Перепев песни с нескончаемой нитью куплетов… Не желая того, Башляр, чтобы описать ту поэзию, которую любит, в которой узнает самого себя, находит ту формулировку, которую мог бы найти в поэтическом отношении более требовательный ум для обозначения той поэзии, которая ему неинтересна.
Если исследования Хайдеггера по поэзии бытия могут показаться навязчивыми и формальными, то комментированные антологии Башляра могут показаться обескураживающе легкими.
Чтобы найти поэзию, поэтику, способную удовлетворить нас, нужно выйти за пределы пуристской радикальности одного и снисходительности другого.
Но действительно ли здесь речь о поэзии, о поэтике? Разве эти термины еще пригодны для обозначения поля нашей деятельности?
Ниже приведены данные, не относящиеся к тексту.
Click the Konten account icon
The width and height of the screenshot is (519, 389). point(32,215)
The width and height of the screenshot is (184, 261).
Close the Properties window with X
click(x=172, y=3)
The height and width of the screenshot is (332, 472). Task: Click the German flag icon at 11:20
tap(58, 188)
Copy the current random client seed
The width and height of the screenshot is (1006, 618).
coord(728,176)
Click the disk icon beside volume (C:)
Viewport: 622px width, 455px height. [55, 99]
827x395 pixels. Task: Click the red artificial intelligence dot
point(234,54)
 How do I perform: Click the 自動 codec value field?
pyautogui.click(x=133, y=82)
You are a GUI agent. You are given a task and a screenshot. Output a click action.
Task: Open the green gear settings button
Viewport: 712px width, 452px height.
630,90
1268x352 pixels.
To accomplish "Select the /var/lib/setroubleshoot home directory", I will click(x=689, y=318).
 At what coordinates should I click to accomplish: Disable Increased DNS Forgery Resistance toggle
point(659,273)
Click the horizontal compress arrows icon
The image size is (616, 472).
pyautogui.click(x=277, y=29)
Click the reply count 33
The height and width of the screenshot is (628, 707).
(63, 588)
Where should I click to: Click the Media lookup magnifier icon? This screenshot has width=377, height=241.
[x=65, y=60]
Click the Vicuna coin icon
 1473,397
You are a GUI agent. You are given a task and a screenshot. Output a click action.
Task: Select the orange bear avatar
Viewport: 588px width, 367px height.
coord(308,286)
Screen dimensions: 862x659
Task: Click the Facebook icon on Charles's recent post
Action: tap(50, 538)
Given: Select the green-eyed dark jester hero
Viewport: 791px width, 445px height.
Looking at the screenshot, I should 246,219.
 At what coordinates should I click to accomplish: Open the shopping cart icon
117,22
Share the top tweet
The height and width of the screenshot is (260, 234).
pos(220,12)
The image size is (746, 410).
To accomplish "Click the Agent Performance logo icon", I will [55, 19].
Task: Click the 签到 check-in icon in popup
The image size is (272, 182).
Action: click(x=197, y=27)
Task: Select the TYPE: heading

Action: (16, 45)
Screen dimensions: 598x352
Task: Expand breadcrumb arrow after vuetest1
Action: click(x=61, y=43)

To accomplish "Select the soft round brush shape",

«Порой, пишет Купер в "Грамматике для живущих", кое-какая поэзия кажется самой подходящей формой речи». Порой… кое-какая… «То, что мы называем, пишет Анри Лефевр в "Языке и обществе", поэзисом или творческим словом». Он использует архаическое греческое слово, чтобы отличить от «поэзии» то, что рассматривает он, то, что он хочет под ней понимать. Он уточняет свою мысль, говоря о Ницше, хотя тот и не был поэтом: «"Так говорил Заратустра" – это взрыв Слова, которое стремится стать поэзисным, а не поэтичным». Поэзис, которого не хватает многой поэзии, это – «поэзия-действие, пытающееся напрямую присвоить мир». В «Принципе анархии» (подзаголовок «Хайдеггер и вопрос о действии») Райнер Шурманн комментирует известную фразу из «Что зовется мышлением»: «То, что мышление – это поэзия, остается от нас сокрыто. Там, где эта черта поэзии проявляется, она надолго становится утопией половинчатого поэтического понимания. Но поэзия мысли на самом деле является топологией бытия. Она дает ему место, где оно разворачивает свое царство». Шурманн тоже старается различать «Dichtung» и «поэзию»: «"Поэзисный" характер присутствия является тем, что Хайдеггер называет "Dichtung", поэзией… Нет смысла говорить о том, что это не имеет ничего общего с искусством составления стихов, ни даже с человеческим языком. Поэзисный характер мысли является всего лишь эхом поэзисного характера присутствия».
Таким образом, делается попытка выделить поле присутствия и активности, которое обладает поэзисным характером, но имеет мало общего с тем, что обычно называют «поэзией».